# Exercise prompt
Report all lines in the records that hold the string "horizontal".

# Source information
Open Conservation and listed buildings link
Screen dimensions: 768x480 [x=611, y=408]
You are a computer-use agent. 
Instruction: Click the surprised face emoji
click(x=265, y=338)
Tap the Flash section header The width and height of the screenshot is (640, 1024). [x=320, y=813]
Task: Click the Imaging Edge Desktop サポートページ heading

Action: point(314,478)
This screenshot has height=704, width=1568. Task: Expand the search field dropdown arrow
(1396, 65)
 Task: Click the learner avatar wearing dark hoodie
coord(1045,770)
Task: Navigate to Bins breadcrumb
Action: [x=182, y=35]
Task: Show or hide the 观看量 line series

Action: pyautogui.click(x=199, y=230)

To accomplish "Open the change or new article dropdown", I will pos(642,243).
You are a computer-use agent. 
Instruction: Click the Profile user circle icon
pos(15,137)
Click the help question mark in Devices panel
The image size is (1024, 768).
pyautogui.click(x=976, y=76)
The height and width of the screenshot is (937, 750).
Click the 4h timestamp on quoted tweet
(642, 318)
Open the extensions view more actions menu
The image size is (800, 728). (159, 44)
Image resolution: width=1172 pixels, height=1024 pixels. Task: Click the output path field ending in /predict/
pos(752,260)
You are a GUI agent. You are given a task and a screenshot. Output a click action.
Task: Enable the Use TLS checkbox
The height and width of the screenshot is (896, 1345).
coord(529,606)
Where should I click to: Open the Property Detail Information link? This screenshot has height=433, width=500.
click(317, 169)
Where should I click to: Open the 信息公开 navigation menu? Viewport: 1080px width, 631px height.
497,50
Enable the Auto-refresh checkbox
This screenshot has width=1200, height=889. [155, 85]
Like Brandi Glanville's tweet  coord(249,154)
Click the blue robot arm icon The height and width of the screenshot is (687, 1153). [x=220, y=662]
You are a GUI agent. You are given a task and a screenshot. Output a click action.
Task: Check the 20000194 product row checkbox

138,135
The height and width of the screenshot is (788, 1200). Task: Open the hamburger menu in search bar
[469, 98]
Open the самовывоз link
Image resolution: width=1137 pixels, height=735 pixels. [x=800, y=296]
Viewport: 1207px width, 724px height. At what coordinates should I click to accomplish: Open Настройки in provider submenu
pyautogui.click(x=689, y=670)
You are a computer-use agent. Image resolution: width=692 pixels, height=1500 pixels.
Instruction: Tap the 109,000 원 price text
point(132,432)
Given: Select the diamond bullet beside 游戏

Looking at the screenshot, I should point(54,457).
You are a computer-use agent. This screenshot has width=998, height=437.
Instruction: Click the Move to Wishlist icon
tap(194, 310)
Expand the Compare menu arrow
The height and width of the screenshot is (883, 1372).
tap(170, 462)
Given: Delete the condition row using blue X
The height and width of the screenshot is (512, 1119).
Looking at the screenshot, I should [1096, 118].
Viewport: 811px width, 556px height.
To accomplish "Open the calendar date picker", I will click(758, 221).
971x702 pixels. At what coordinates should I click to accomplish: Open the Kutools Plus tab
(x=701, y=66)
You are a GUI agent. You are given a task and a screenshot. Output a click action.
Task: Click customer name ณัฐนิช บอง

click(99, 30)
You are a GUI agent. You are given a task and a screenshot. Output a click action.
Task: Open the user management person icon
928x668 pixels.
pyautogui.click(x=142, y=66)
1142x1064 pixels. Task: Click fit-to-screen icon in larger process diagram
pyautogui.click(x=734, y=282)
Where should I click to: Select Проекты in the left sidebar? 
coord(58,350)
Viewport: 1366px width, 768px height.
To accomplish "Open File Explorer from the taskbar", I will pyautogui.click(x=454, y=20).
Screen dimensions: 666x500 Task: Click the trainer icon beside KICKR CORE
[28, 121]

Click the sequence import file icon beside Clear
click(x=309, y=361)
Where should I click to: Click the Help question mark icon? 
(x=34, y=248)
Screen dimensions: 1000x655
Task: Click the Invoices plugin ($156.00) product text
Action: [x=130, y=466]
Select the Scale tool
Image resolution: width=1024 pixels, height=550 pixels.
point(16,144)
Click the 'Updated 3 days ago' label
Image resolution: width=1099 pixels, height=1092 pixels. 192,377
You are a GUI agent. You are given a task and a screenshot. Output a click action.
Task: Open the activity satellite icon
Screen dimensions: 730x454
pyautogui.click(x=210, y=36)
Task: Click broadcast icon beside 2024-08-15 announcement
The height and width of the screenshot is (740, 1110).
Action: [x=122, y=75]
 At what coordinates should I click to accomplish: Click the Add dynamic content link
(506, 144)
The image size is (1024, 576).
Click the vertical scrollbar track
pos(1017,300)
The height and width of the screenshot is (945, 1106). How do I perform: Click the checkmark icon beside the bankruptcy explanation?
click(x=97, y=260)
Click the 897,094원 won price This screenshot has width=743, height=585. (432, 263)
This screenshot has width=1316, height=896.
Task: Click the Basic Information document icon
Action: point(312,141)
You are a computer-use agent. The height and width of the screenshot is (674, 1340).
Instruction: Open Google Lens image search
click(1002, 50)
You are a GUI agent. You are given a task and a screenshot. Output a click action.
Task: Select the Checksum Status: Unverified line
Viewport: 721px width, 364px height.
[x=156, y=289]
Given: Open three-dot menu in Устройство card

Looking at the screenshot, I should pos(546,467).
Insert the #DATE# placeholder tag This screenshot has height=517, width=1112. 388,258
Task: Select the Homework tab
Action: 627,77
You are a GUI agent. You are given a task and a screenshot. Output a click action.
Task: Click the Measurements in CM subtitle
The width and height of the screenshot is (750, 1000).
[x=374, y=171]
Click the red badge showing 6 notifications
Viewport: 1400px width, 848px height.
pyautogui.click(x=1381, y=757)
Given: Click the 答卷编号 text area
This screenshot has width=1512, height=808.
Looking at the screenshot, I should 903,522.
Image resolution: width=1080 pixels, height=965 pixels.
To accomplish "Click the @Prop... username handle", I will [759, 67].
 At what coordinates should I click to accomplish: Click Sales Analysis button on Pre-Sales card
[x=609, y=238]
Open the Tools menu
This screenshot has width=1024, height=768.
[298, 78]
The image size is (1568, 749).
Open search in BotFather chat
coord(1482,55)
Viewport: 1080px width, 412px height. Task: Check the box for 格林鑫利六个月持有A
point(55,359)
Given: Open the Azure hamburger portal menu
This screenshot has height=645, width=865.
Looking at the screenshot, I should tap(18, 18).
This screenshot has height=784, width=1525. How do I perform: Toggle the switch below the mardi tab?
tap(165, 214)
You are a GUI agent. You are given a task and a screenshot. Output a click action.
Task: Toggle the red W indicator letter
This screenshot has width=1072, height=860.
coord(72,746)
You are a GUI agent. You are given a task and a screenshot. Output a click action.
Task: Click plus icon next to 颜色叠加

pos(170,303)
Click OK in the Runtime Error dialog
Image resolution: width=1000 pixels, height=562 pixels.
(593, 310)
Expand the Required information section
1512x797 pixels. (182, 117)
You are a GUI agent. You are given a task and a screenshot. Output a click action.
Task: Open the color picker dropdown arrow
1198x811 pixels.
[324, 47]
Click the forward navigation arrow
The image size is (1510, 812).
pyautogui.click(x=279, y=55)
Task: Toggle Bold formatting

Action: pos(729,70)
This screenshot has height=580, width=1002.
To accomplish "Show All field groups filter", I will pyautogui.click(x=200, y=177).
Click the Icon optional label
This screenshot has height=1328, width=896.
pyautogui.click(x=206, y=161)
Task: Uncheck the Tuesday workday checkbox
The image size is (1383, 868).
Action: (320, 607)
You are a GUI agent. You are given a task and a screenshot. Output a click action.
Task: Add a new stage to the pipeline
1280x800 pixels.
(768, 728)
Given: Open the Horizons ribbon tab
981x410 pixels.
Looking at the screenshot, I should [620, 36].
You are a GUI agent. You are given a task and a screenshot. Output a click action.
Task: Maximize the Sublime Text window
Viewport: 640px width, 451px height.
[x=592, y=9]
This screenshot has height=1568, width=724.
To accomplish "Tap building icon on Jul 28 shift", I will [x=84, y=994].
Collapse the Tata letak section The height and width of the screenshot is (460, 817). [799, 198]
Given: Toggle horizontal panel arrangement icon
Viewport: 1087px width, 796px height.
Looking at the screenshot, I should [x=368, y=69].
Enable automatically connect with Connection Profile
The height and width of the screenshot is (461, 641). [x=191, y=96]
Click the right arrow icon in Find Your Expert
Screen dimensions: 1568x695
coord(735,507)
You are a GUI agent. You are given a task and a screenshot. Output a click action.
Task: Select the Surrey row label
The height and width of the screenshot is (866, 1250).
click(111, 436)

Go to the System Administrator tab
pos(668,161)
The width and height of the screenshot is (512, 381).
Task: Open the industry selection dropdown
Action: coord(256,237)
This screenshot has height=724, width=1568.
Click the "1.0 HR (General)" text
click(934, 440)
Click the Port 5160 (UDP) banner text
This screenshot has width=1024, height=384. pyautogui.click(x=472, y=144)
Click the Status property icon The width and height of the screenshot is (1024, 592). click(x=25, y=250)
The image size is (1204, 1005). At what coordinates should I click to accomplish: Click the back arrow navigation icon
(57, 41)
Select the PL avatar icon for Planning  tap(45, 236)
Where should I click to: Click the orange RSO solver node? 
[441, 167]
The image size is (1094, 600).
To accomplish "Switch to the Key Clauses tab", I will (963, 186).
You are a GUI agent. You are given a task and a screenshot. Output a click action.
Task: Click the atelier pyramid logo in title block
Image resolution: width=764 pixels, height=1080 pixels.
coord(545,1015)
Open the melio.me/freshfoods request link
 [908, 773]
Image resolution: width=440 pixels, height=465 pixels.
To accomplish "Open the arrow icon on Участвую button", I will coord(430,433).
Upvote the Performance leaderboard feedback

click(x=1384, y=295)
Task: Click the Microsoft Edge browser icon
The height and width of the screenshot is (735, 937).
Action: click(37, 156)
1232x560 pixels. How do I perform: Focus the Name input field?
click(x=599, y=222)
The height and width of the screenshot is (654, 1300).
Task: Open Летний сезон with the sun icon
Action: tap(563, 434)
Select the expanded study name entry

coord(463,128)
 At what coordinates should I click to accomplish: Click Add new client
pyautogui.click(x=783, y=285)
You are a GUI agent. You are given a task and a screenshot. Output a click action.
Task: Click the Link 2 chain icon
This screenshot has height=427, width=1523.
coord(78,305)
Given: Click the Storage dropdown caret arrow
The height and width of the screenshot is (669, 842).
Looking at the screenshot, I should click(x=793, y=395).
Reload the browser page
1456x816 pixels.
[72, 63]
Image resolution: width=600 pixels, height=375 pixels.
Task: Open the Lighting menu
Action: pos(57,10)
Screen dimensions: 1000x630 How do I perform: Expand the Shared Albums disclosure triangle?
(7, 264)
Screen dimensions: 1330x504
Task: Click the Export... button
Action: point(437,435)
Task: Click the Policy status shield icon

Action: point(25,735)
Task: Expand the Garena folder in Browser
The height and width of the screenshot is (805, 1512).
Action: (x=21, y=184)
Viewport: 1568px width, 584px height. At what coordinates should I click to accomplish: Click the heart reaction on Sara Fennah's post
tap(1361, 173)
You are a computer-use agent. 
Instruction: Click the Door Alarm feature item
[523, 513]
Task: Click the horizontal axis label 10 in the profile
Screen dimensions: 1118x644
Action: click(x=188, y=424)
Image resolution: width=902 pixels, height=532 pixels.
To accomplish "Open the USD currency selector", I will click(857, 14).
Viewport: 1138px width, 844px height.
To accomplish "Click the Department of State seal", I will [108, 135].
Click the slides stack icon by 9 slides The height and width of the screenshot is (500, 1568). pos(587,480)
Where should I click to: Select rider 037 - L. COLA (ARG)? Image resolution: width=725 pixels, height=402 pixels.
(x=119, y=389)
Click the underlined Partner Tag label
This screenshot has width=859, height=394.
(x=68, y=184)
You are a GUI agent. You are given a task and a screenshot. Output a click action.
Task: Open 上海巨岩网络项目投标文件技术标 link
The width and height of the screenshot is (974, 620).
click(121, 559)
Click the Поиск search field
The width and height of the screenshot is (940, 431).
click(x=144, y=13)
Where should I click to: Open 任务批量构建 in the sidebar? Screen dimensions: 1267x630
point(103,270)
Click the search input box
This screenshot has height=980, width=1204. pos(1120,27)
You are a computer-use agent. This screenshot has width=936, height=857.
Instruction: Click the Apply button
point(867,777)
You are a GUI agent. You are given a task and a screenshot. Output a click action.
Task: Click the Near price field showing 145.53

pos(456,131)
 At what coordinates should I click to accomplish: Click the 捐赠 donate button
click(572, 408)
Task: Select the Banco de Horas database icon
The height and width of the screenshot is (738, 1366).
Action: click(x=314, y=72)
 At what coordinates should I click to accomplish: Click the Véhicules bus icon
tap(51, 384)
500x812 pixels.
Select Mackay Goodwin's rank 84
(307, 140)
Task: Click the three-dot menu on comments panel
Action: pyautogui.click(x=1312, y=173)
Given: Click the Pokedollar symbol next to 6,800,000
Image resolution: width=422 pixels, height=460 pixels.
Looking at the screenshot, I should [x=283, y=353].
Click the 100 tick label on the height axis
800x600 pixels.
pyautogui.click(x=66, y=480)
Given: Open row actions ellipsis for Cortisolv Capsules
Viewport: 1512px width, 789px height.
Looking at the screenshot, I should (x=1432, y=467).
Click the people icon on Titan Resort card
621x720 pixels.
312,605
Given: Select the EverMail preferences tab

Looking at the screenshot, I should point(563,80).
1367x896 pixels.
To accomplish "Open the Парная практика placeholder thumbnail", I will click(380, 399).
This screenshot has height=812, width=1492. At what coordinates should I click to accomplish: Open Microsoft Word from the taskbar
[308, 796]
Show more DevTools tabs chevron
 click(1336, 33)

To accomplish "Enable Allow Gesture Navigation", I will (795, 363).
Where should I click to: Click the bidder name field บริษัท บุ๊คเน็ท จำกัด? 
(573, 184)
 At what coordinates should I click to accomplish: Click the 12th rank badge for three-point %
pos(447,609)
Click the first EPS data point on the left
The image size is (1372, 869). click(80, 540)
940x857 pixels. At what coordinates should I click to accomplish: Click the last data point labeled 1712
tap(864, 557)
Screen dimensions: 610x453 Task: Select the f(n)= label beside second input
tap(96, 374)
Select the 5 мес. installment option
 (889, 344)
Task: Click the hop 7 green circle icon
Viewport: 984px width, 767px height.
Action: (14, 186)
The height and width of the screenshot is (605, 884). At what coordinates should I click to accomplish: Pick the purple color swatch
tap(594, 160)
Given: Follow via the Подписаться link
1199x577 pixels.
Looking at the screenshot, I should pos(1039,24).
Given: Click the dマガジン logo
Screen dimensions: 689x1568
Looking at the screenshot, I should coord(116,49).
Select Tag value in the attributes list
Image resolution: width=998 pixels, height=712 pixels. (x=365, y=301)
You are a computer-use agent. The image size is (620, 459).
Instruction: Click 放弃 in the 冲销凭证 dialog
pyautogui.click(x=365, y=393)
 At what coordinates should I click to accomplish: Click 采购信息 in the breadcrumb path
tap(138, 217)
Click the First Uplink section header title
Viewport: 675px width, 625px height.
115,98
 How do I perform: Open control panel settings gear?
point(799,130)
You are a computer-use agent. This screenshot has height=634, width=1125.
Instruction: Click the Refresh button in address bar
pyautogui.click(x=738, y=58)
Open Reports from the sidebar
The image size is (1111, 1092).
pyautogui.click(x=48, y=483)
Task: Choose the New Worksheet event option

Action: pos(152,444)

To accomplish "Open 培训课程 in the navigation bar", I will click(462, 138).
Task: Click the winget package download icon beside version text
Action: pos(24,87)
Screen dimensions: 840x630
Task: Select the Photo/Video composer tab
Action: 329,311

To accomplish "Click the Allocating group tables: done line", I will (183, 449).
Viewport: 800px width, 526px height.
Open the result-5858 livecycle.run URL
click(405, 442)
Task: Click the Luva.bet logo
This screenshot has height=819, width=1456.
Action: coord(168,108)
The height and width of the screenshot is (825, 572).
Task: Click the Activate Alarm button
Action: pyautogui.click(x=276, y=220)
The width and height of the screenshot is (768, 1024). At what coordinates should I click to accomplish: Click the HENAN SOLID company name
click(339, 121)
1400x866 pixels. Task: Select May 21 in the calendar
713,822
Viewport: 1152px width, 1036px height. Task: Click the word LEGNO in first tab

# Output for this exercise
Given: Toggle horizontal panel arrangement icon
Task: Click the horizontal axis label 10 in the profile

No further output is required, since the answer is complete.